What about a module of rank $\frac{1}{2}$? Let $R$ be a commutative ring. The possible ranks of free $R$-modules are $0,1,2,\dotsc$. But what about a generalized notion of an $R$-module where ranks may be rational numbers such as $\frac{1}{2}$?
More specifically, is there any (natural) cocomplete symmetric monoidal category which contains $\mathsf{Mod}(R)$ and a distinguished object $T$ satisfying $T \oplus T \cong R$?
Remark that for $R \neq 0$ there is no $R$-module $T$ which satisfies $T \oplus T \cong R$, because otherwise $T$ would be finitely generated projective, hence locally free of finite rank $d$ with $2d=1$, a contradiction.
Background: I try to develope some kind of "functional calculus" for monoidal categories. This example here deals with $n$th roots, for which we have to adjoin $\frac{1}{n}$ first. More precisely, if some object $T$ has the property $n \cdot T \cong 1$, where $1$ is the unit for $\otimes$, we may think of $T$ as a categorification of $\frac{1}{n}$ and define an object $(1 \oplus M)^{\frac{1}{n}} := \bigoplus_{p=0}^{\infty} \Lambda^p(T) \otimes M^{\otimes p}$, which in fact is a $n$th root of $1 \oplus M$ with respect to $\otimes$. This is a categorification of the binomial theorem $(1+z)^{\frac{1}{n}}=\sum_{p=0}^{\infty} \binom{1/n}{p} z^p$ for $z \in \mathbb{C},\,|z|<1$.
 A: Maybe you can adapt the idea of groupoid cardinality.
Given a skeletal groupoid, we define its cardinality to be the
$$ |G| = \sum_X \frac{1}{|\hom(X, X)|} $$
where $X$ ranges over its objects.
So, for example, the cyclic group of two elements, viewed as a category, is a groupoid with cardinality $1/2$.
So, maybe you can make sense of having fractional if you consider modules with endomorphisms acting on them. Maybe an example of a "rank $1/2$" module should be a module $M$ together with a choice of involution acting on it?
More generally, maybe it's worth looking at combinatorial species, which can be used to do something that sounds similar to what you're trying to do.
A: Unfortunately the answer is no, at least when $2 \in R^*$. If $C$ is a cocomplete $R$-linear symmetric monoidal category with an object $T$ satisfying $1 \cong T \oplus T$, then $C=0$.
Proof: We have exterior powers in $C$ with the usual properties.

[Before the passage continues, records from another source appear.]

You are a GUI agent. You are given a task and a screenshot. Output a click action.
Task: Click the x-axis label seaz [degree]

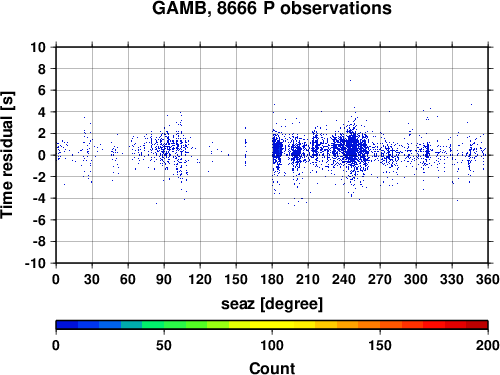tap(272, 304)
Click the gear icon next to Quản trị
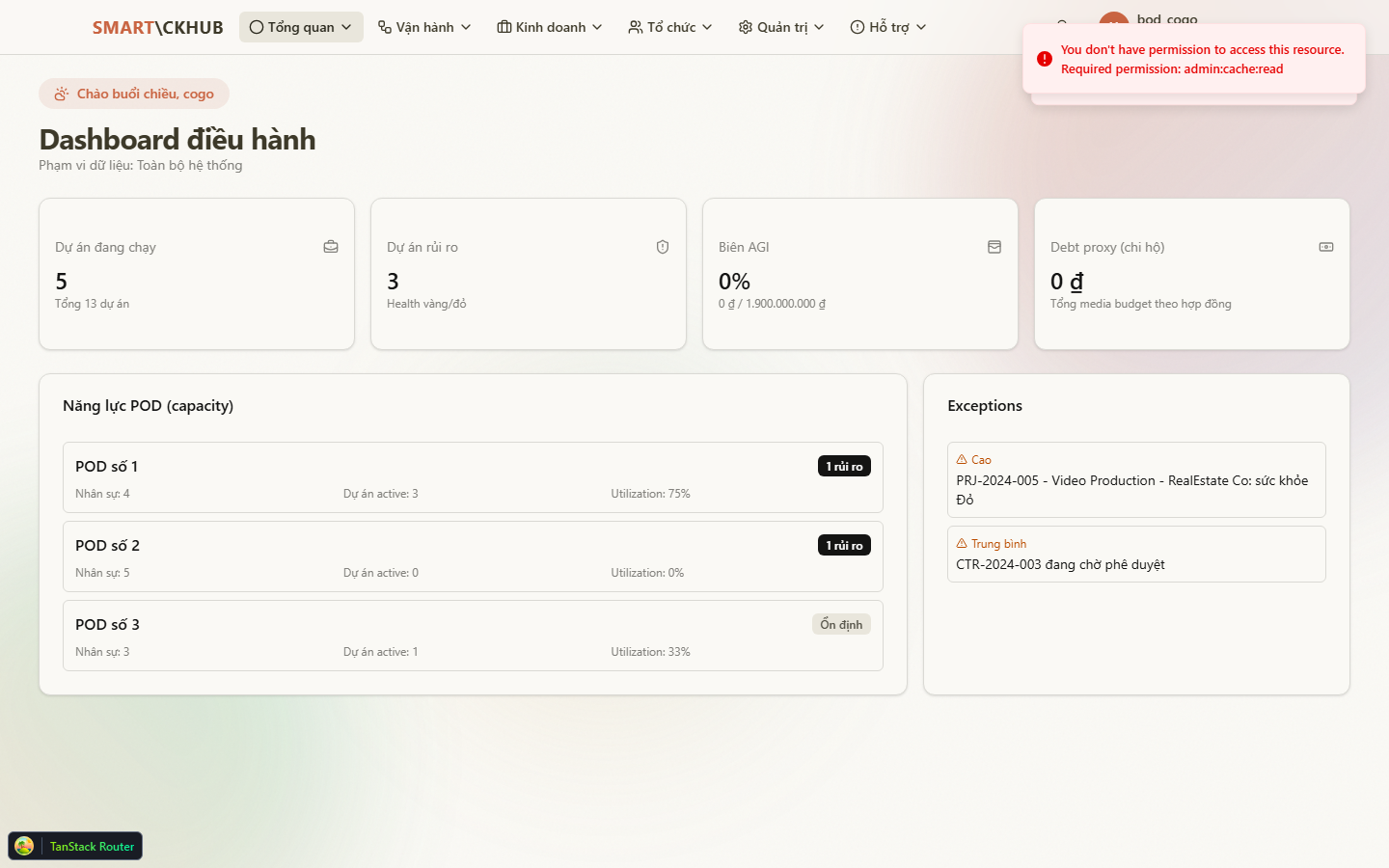 744,27
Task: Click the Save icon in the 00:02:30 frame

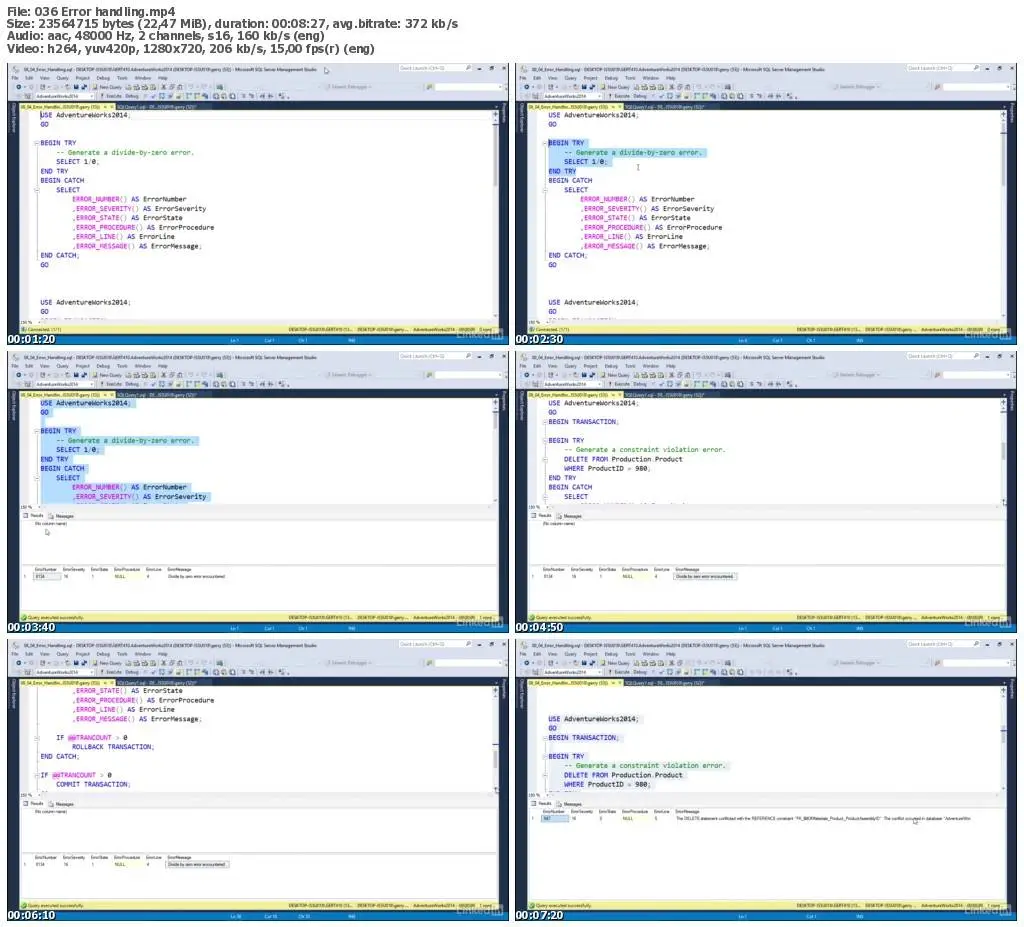Action: 584,86
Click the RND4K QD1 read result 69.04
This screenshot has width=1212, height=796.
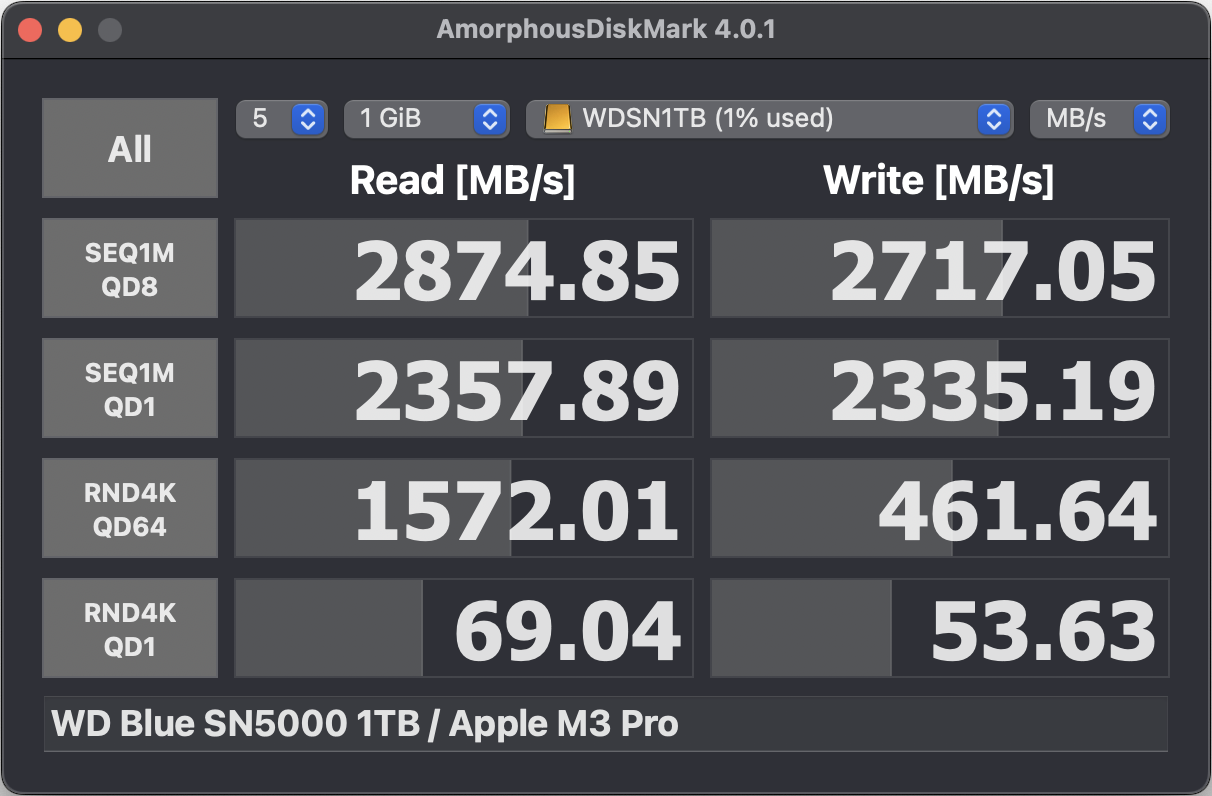[x=464, y=628]
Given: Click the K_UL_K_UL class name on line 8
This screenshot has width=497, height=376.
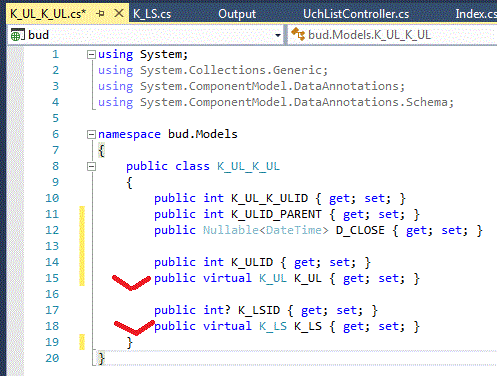Looking at the screenshot, I should click(248, 166).
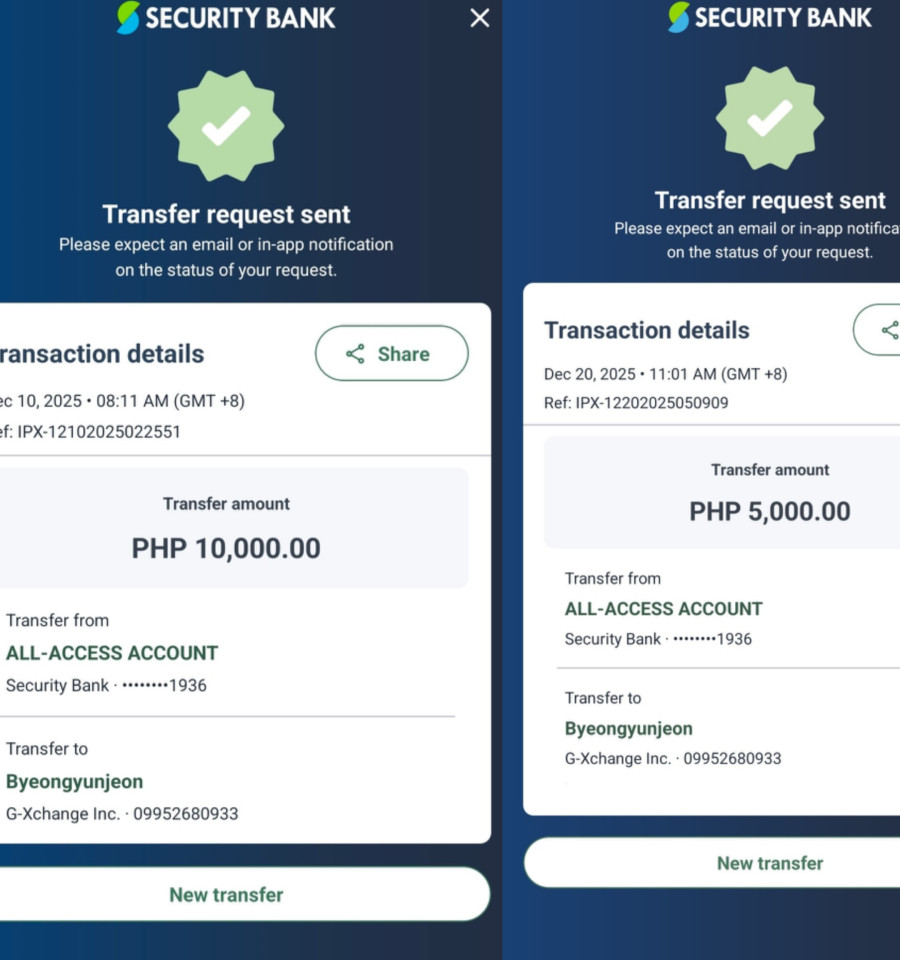
Task: Open ALL-ACCESS ACCOUNT in the Dec 10 transaction
Action: [x=112, y=653]
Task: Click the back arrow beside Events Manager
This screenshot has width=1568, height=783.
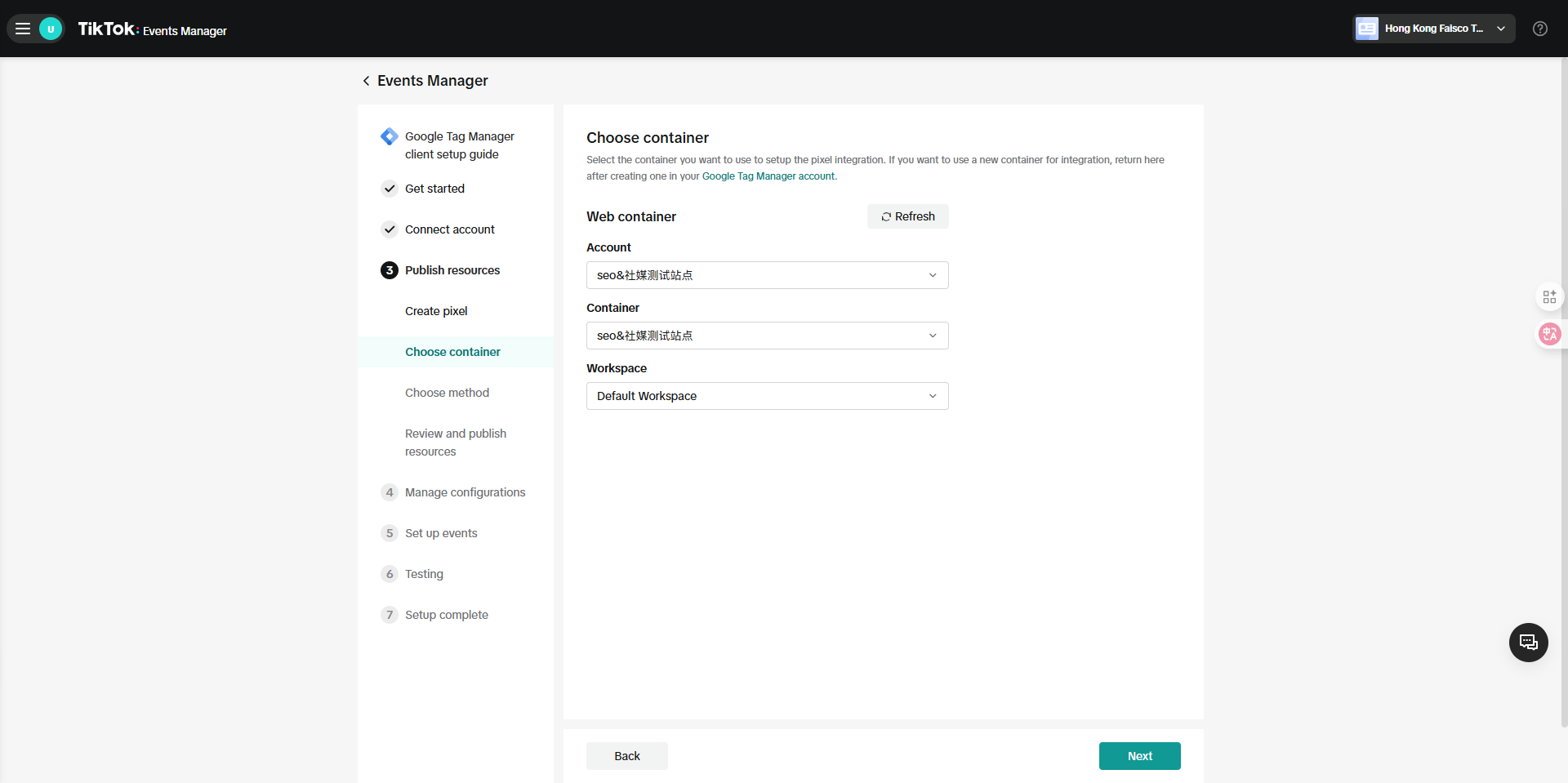Action: click(366, 81)
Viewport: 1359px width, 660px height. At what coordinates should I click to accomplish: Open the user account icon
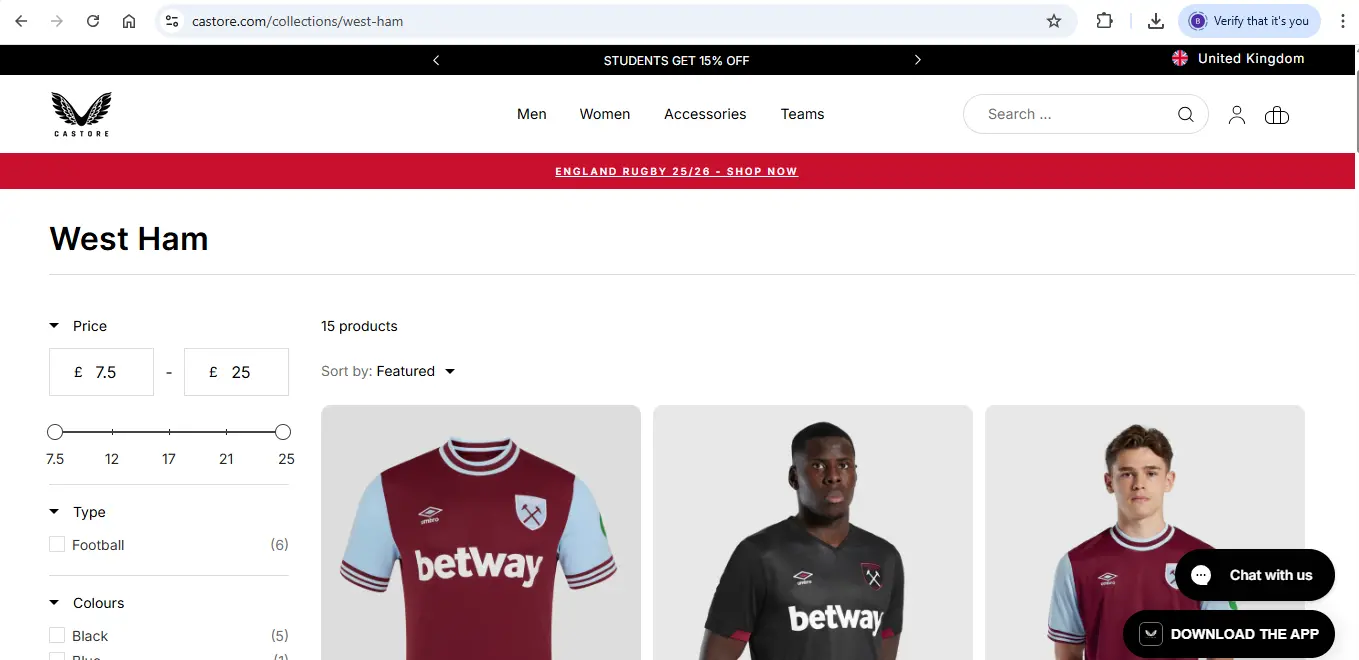tap(1237, 115)
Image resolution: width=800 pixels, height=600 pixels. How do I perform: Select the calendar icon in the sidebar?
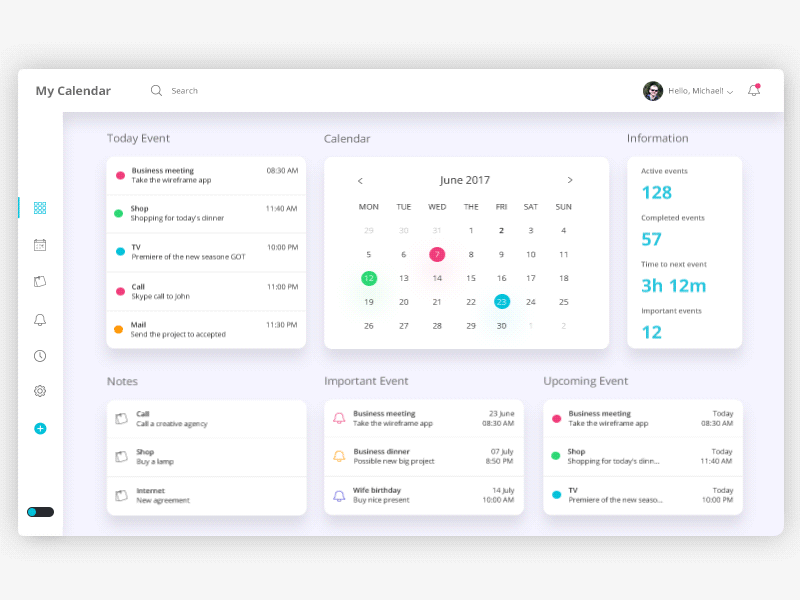tap(39, 245)
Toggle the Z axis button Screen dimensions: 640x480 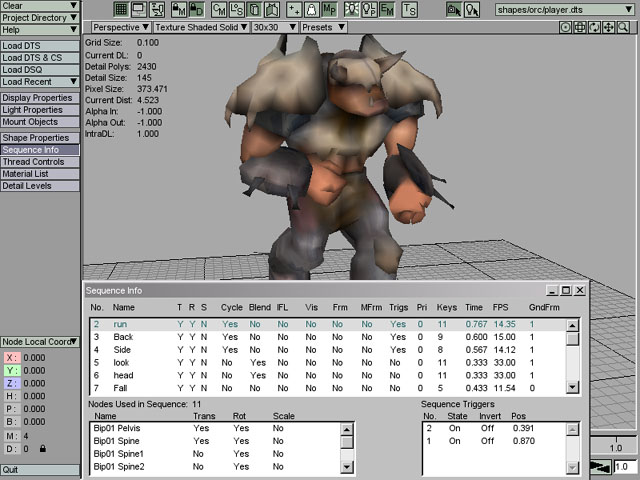click(11, 383)
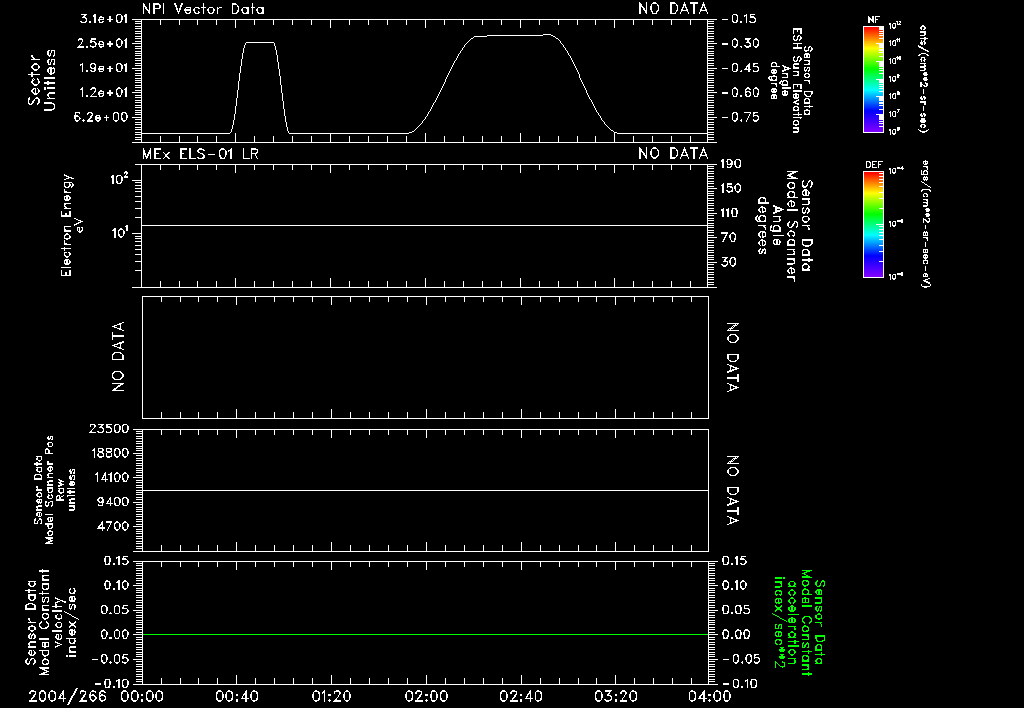
Task: Click the empty NO DATA plot panel
Action: (x=425, y=357)
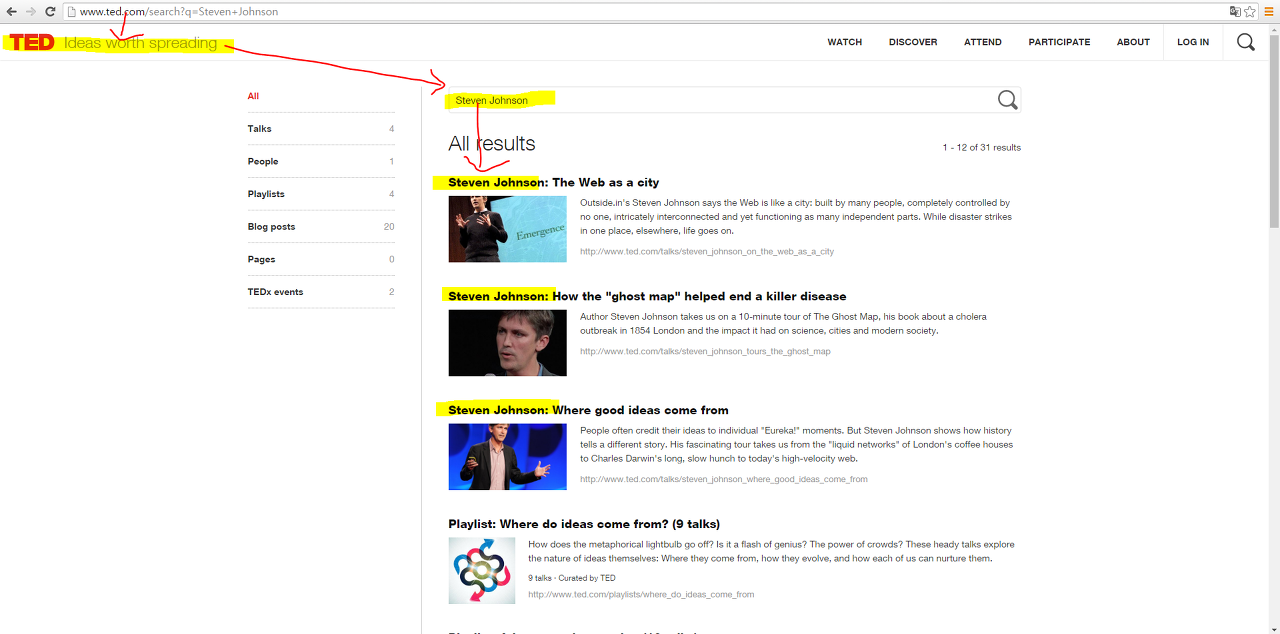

Hence, $0 = \Lambda^2 (T \oplus T) \cong (\Lambda^2 T) \oplus (\Lambda^1 T \otimes \Lambda^1 T) \oplus (\Lambda^2 T)$, which means $\Lambda^2 T = 0$ and $T \otimes T = 0$. But then $T \cong 1 \otimes T \cong (T \oplus T) \otimes T \cong (T \otimes T) \oplus (T \otimes T) = 0$, hence $1 = 0$. $\square$